Sometime in July the top 19 plus Ross’ wildcards will go on to complete a short course (40-60km) that will serve as an evaluation for soundness, and 12 horse and rider pairs will be named to a “short list” from which the final six competitors will be named (plus alternates) no later than one week prior to the FEI Championship, which takes place a week after the Olympics and about 35 miles away.
USEF director of endurance and reining Vonita Bowers said the U.S. has a talented field of athletes and horses from which to choose, and is looking forward to once again standing on the international podium for endurance, from which the country has absented itself since Valerie Kanavy’s individual Gold Medal in 1998.
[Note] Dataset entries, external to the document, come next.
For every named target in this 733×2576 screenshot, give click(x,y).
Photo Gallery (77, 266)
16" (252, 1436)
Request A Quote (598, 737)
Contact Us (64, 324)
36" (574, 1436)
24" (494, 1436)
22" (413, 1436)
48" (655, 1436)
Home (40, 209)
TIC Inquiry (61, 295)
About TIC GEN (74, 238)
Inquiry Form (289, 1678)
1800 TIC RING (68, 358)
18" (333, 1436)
“We’ve won medals at the Pan Ams, but not since ’98 at the World Championship level,” Bowers said, noting, “Prior to ’98 we won on a regular basis, then the rest of the world caught up. They started figuring out how to compete. Also, she noted, the sport has changed. “The U.S. version of endurance had always been on a very difficult course – closer to the Tevis Cup. The international rides are much flatter, faster courses. So the sport has changed a lot, and now we’re the ones catching up.”
The USEF is verifying the complete long list. It will be posted here as soon as it is made available.